**Task requirements:**
Please copy out the lines in the entries that contain "Made".

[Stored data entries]
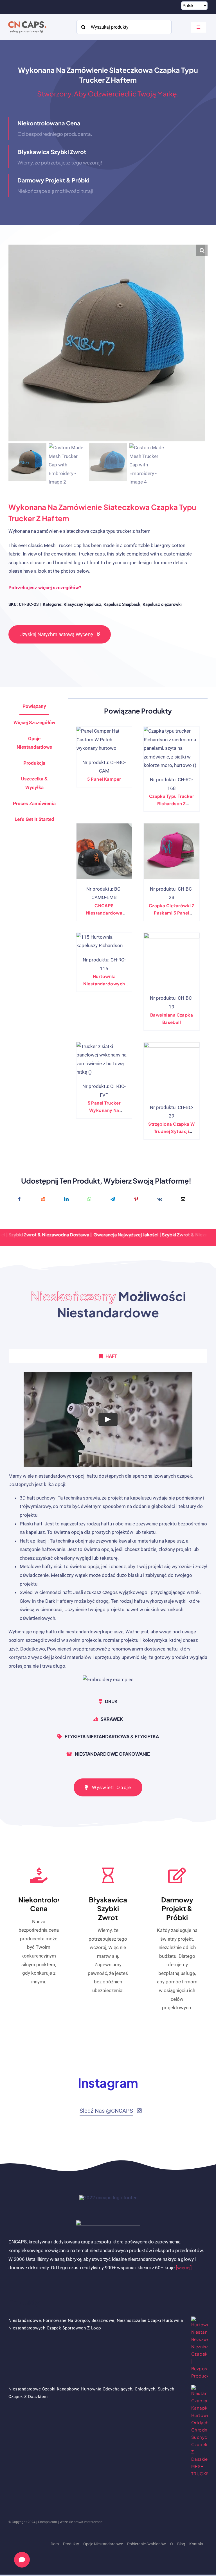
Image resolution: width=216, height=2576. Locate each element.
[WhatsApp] (89, 1199)
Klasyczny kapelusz (82, 604)
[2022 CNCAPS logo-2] (27, 19)
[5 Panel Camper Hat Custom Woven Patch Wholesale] (104, 740)
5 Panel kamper (104, 779)
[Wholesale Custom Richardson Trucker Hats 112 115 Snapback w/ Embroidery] (104, 941)
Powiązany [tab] (34, 706)
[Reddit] (43, 1199)
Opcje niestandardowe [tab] (34, 743)
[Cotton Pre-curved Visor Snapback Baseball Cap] (171, 960)
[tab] (34, 819)
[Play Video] (108, 1419)
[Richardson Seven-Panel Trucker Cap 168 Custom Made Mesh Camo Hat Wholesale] (171, 748)
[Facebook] (19, 1199)
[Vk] (159, 1199)
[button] (202, 250)
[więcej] (184, 2267)
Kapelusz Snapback (122, 604)
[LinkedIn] (66, 1199)
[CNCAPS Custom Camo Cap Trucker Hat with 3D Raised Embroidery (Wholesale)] (104, 851)
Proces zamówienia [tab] (34, 803)
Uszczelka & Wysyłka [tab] (34, 783)
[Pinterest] (136, 1199)
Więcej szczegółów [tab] (34, 722)
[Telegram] (113, 1199)
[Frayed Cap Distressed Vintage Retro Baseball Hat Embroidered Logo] (171, 1070)
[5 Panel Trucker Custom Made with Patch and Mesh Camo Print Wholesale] (104, 1059)
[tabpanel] (108, 1530)
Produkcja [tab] (34, 763)
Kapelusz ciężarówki (162, 604)
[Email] (183, 1199)
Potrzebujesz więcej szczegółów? (44, 587)
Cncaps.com (47, 2522)
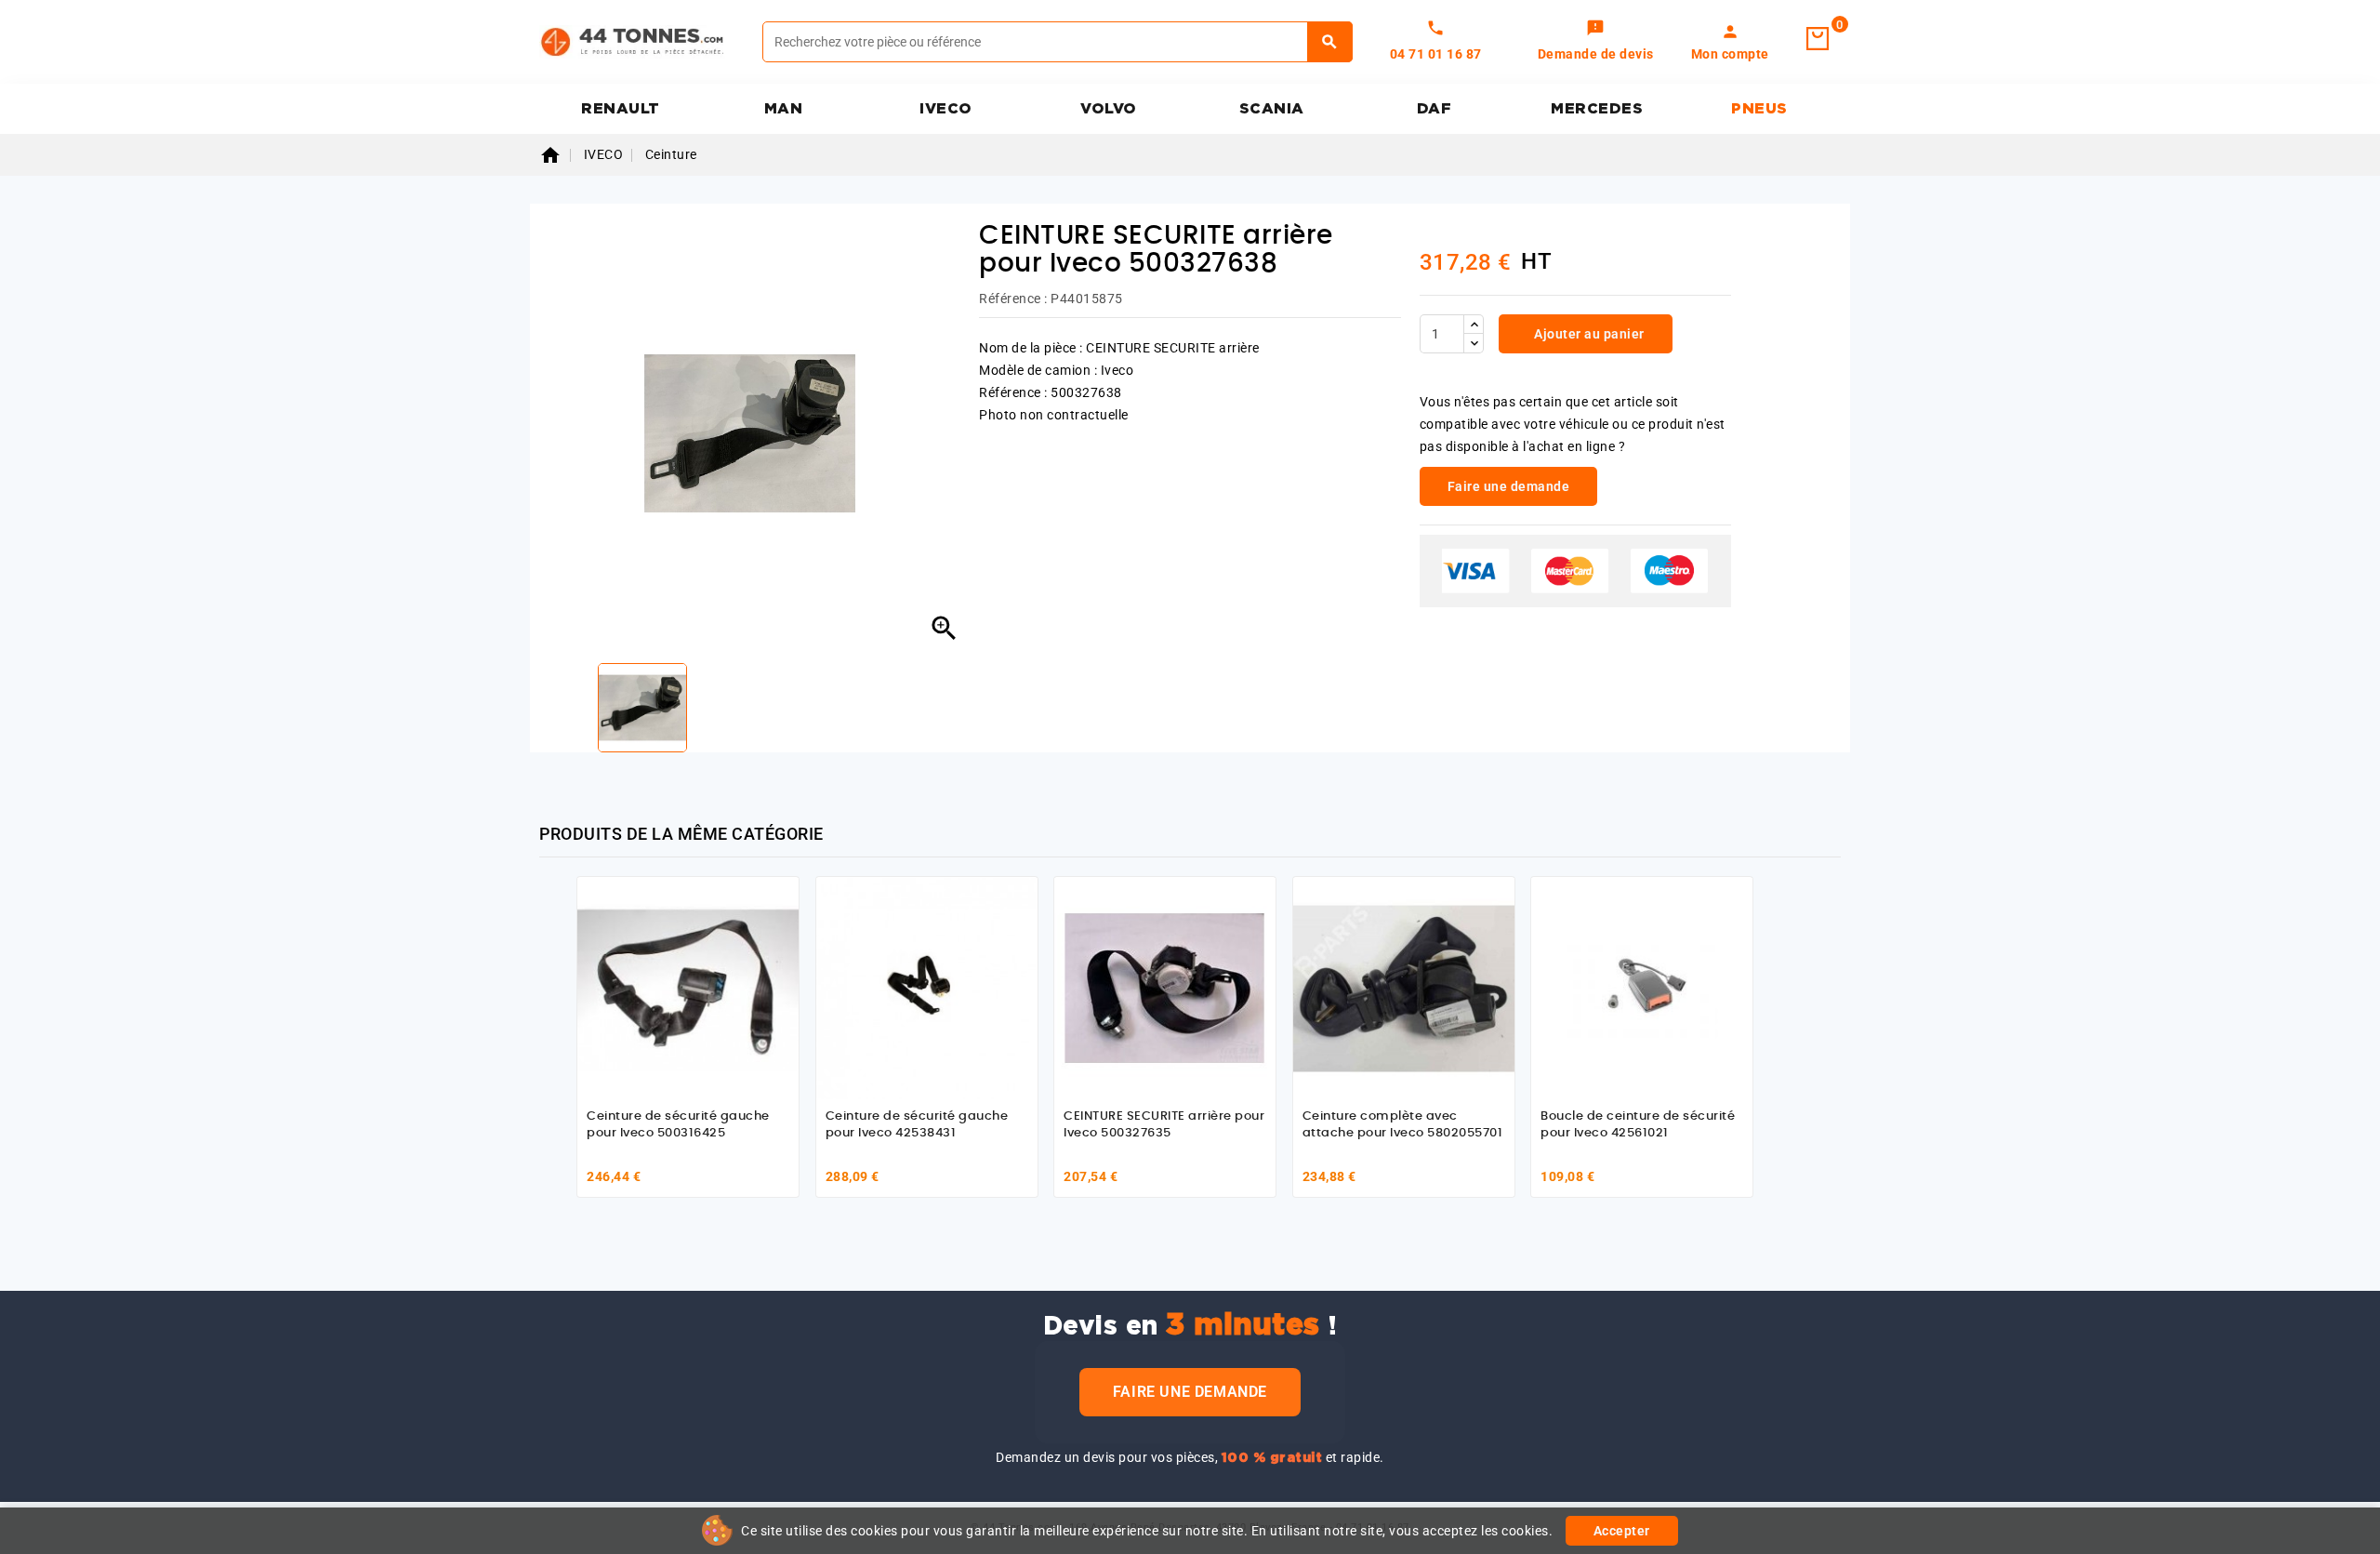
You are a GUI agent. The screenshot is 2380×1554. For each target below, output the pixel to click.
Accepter (1621, 1530)
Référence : (1013, 298)
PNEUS (1759, 108)
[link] (1596, 42)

**Response area:**
[Richardson Seven-Panel Trucker Cap 168 Custom Made Mesh Camo Hat Wholesale] (171, 748)
[5 Panel Trucker Custom Made with Patch and Mesh Camo Print Wholesale] (104, 1059)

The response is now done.